# What the exercise asks
Every line of the records below that holds the word "computer" belongs in the answer.

BEGIN

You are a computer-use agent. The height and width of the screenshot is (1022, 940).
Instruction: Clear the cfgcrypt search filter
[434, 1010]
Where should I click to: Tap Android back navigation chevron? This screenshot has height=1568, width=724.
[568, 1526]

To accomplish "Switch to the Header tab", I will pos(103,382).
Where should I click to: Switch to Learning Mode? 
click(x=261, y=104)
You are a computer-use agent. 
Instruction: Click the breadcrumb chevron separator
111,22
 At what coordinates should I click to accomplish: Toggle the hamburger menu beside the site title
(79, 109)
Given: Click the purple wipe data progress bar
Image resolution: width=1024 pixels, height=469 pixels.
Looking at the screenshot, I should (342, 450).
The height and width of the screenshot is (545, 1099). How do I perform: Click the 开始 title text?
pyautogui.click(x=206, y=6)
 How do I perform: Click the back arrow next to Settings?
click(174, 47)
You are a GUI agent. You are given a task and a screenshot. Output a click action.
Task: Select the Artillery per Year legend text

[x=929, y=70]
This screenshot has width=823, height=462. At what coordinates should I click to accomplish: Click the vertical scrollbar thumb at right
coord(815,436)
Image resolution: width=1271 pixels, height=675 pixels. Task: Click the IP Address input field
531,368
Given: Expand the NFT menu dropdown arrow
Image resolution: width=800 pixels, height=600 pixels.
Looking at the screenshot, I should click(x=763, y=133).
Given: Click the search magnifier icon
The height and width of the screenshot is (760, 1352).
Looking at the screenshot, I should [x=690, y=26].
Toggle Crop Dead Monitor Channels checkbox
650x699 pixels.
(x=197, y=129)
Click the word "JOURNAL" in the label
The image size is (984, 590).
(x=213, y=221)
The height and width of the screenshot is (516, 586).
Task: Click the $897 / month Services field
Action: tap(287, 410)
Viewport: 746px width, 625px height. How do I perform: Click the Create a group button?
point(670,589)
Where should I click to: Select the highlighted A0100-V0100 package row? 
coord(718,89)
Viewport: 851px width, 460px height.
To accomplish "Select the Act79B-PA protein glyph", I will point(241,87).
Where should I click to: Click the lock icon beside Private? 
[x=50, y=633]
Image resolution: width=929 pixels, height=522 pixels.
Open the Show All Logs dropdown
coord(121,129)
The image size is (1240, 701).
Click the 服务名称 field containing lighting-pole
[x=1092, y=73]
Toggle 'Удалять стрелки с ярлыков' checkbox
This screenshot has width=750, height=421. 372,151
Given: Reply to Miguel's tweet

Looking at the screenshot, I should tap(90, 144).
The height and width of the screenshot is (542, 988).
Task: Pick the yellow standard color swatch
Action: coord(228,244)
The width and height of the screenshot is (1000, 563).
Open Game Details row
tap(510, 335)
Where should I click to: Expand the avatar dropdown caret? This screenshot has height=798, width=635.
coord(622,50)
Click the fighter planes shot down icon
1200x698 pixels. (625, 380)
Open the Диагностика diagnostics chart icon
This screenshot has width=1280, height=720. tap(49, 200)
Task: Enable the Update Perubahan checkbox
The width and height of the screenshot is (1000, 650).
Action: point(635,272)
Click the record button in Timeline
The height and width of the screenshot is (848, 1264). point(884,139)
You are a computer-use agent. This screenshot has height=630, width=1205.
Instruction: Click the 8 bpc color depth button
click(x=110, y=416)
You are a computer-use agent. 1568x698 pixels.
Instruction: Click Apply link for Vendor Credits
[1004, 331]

END

# Solution to this exercise
You are a computer-use agent. The height and width of the screenshot is (1022, 940).
You are a computer-use agent. 
You are a computer-use agent. This screenshot has height=630, width=1205.
You are a computer-use agent. 1568x698 pixels.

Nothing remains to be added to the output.